___ Page ___
Corporate and All Other

2022 Compared with 2021

  Corporate and All Other operations had earnings of $0.5 million for the
quarter ended December 31, 2022, an increase of $0.9 million when compared with
a loss of $0.4 million for the quarter ended December 31, 2021. The increase was
primarily attributable to changes in unrealized gains and losses on investments
in equity securities. During the quarter ended December 31, 2022, the Company
recorded unrealized gains of $0.2 million. During the quarter ended December 31,
2021, the Company recorded unrealized losses of $3.5 million. These changes were
offset by a decrease in realized gains from sales of investments in equity
securities ($2.9 million).

Other Income (Deductions)
___
Do this »
List every dollar amount that appears in the Corporate and All Other passage above, in the order it appears.
___ Given material ___
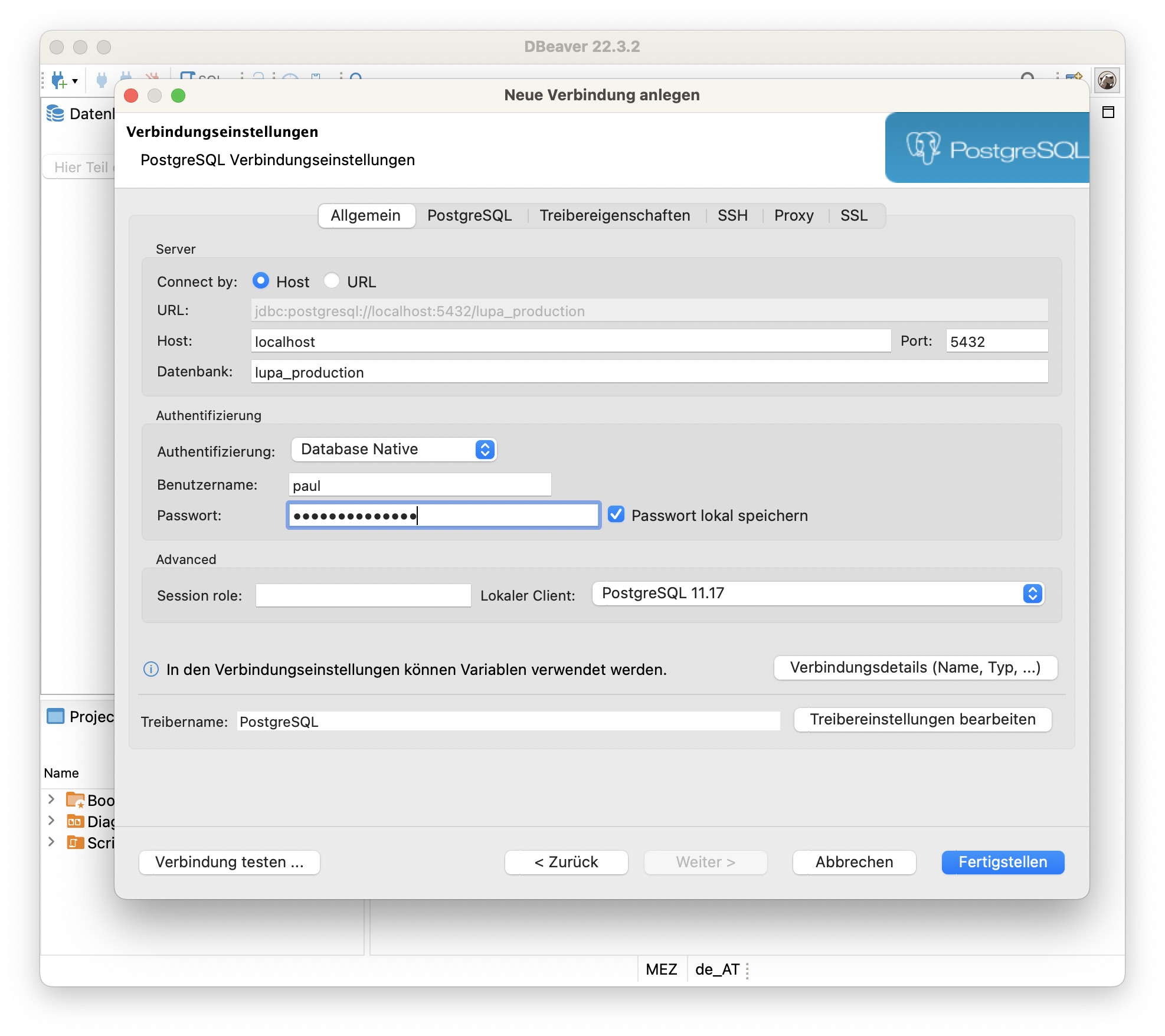Image resolution: width=1165 pixels, height=1036 pixels.
Task: Click the new connection plug icon
Action: 60,80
___
Completed task »
$0.5 million, $0.9 million, $0.4 million, $0.2 million, $3.5 million, $2.9 million